The summary of this project is to scrape lotto results online and store it into a spreadsheet which is currently my data holder (or database). Then from there, I can transform it and use it to extract information using visuals and infer from it better decisions on real betting.
The scope of this project is only for 6/42 Lotto held in the Philippines.
Right now, the whole thing's a mess and outdated due to time constraints. But I'm putting progress into it from time to time.
The data is scraped from the web specifically from the website provided in the diagram. The method I used is BeautifulSoup library and Selenium from Python.

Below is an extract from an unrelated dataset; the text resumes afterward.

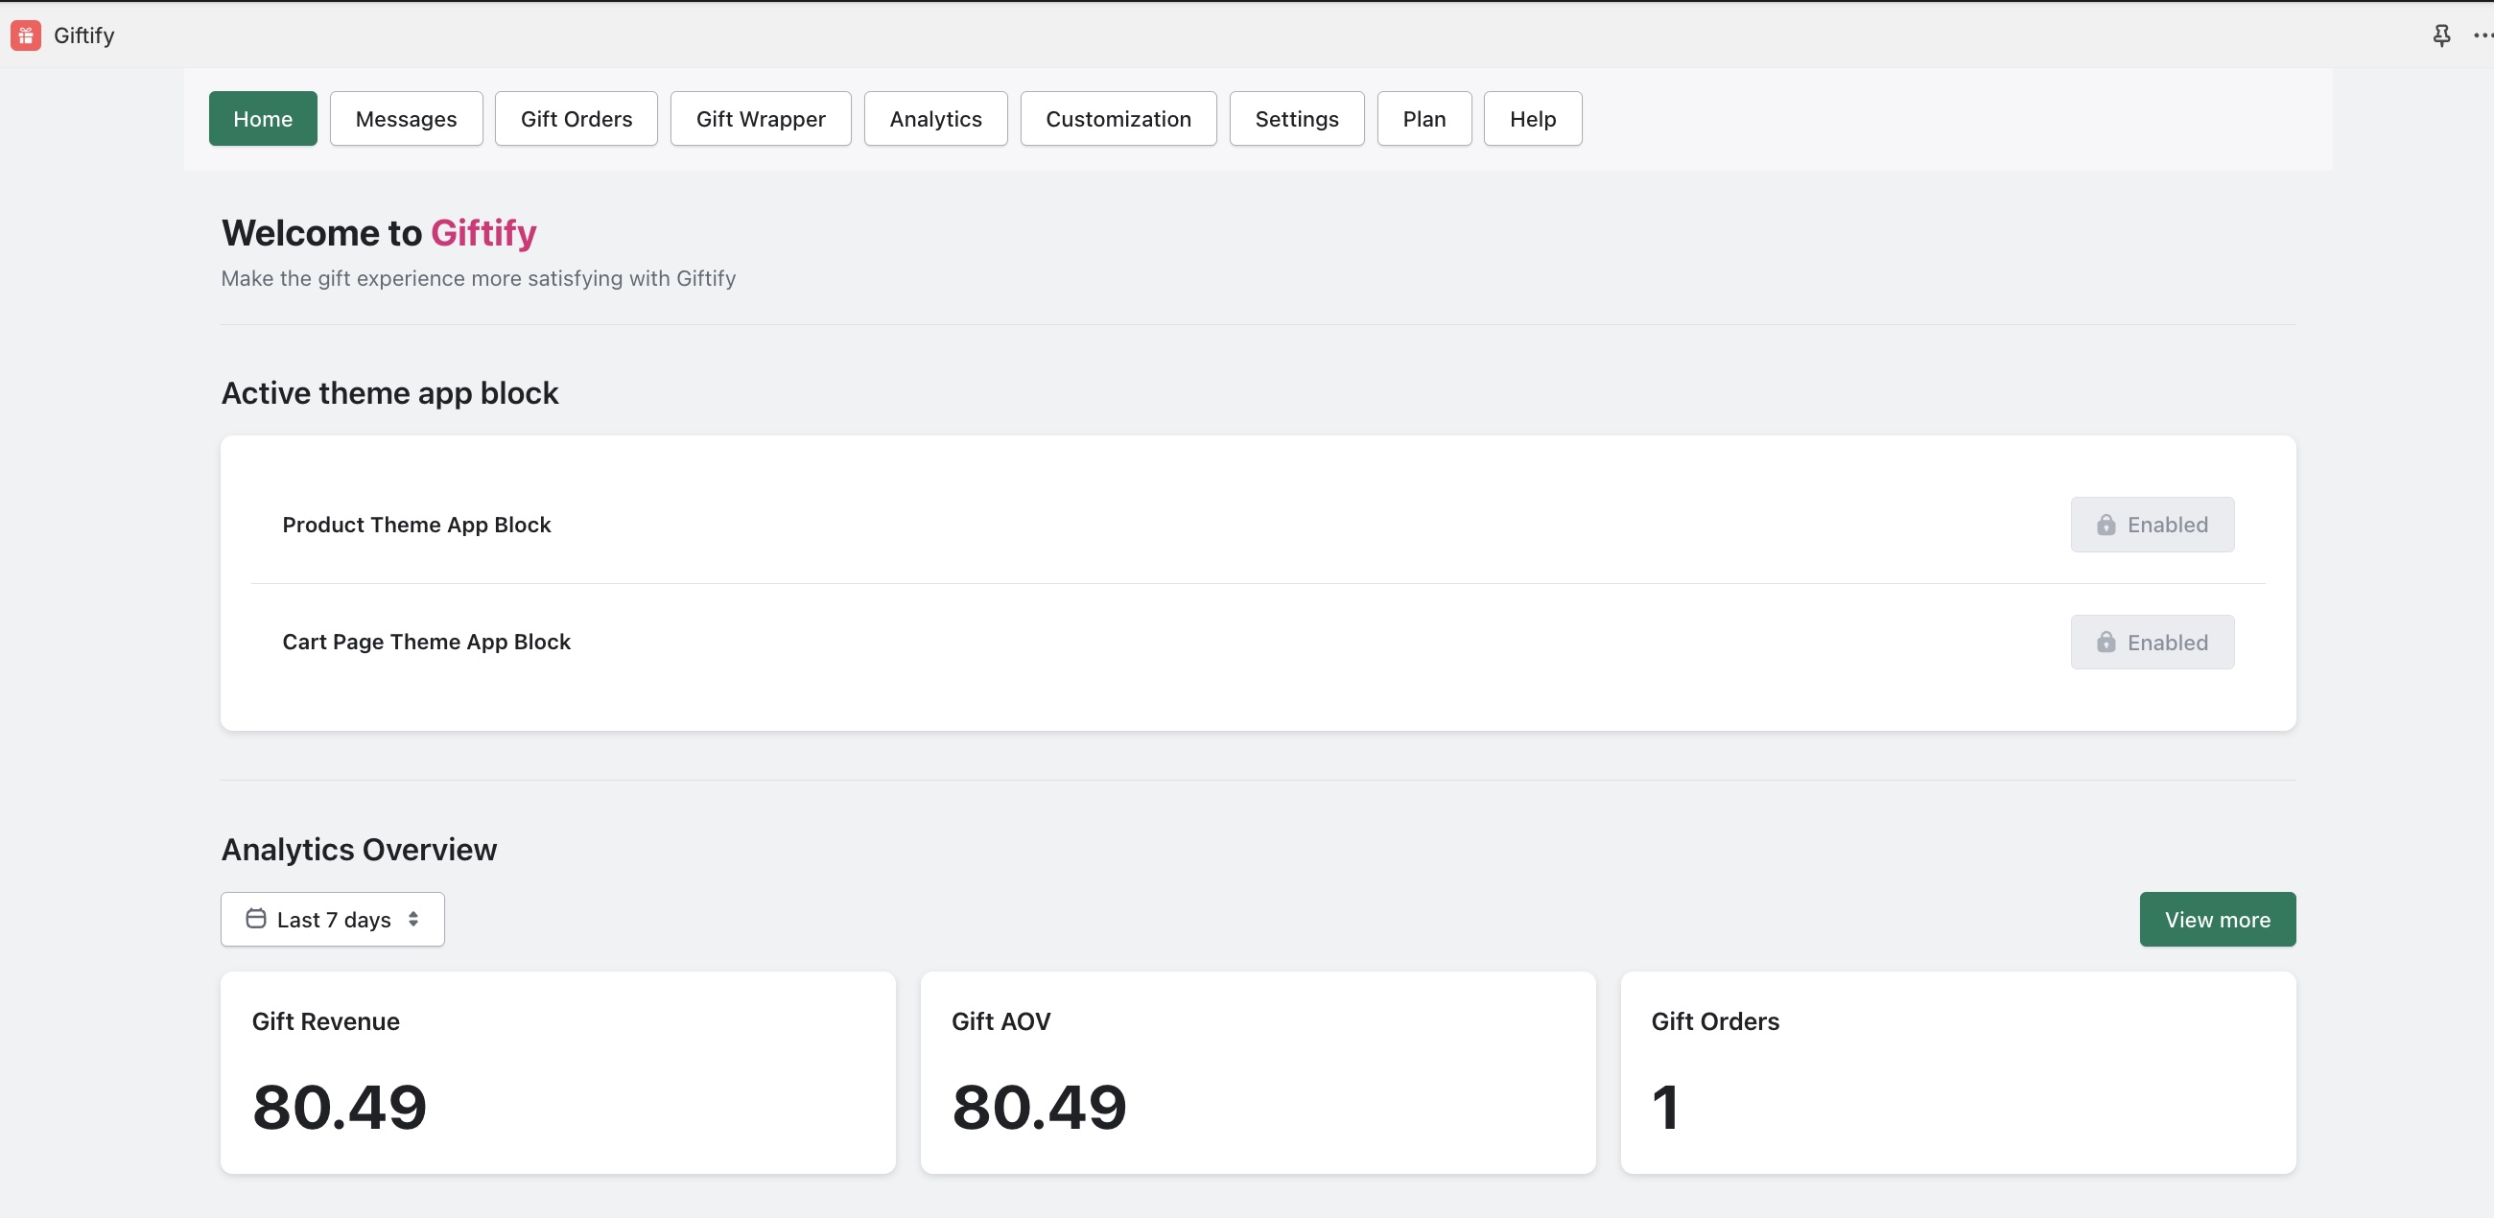Viewport: 2494px width, 1218px height.
Task: Open the three-dot overflow menu top right
Action: coord(2482,35)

The data is transferred into the spreadsheet where it was transformed beforehand to conform into a friendlier format i.e. XML to Tabular.
Those spreadsheets can be used for analysis and/or visualizations.

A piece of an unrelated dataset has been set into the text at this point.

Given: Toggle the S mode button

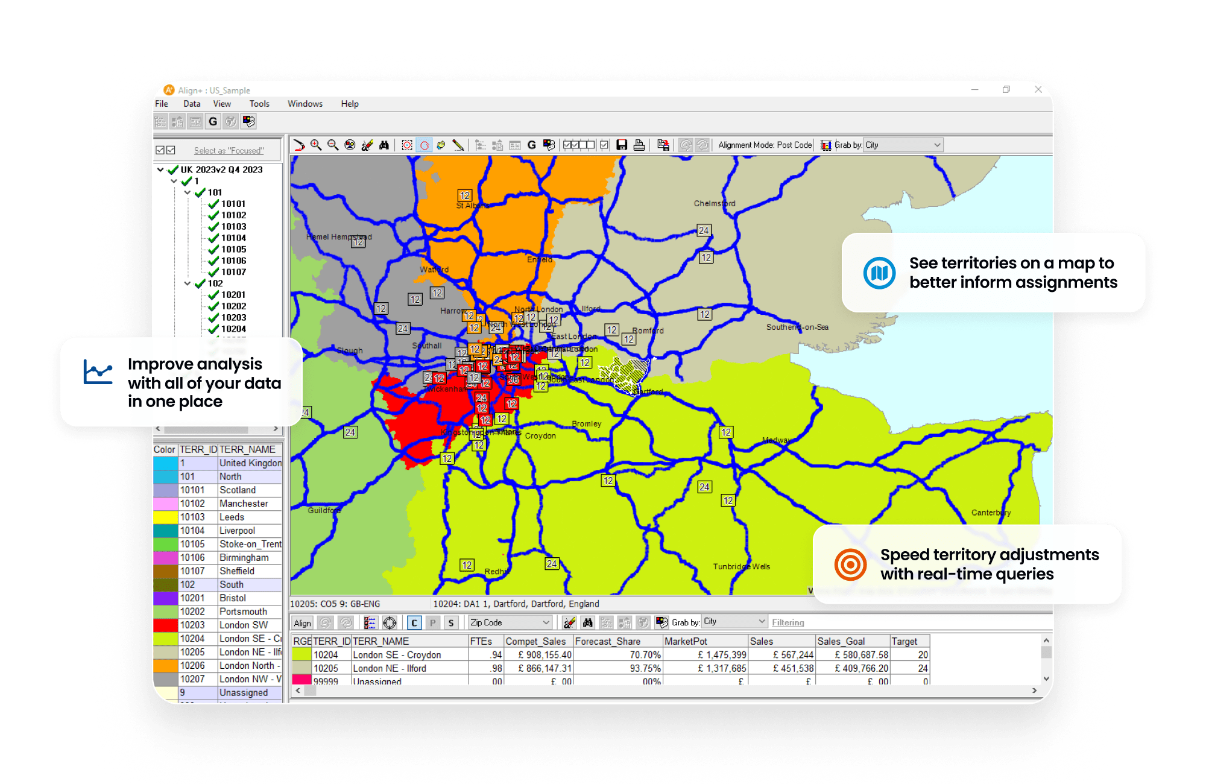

Visualizations are written inside Jupyter notebooks and shared online using Plotly Chart Studio.
Separate individual analysis are also written inside Jupyter notebooks.
Steps 1 and 2 are automated using Powershell. The script runs in my local environment where it checks if there's a latest result or not.
Notes:
The website I provided is not the sole source of the data. The historical data came from an amalgamation of websites that I scraped and consolidated all of it into one spreadsheet. The link in the diagram is the primary website for the latest results.
Currently, the whole framework is a mess. It's just a bunch of ideas thrown around with no centerpiece. Therefore, I would like to list out the future agenda that I'll implement in the near future (in high-level).
Fix visualizations and create a central dashboard for everything, that also covers choosing the right tool for it.
Create statistical analysis and find a way to print it on the web.
Fix code structure, probably an OOP framework.
Improve database system to reduce burden for Item #1.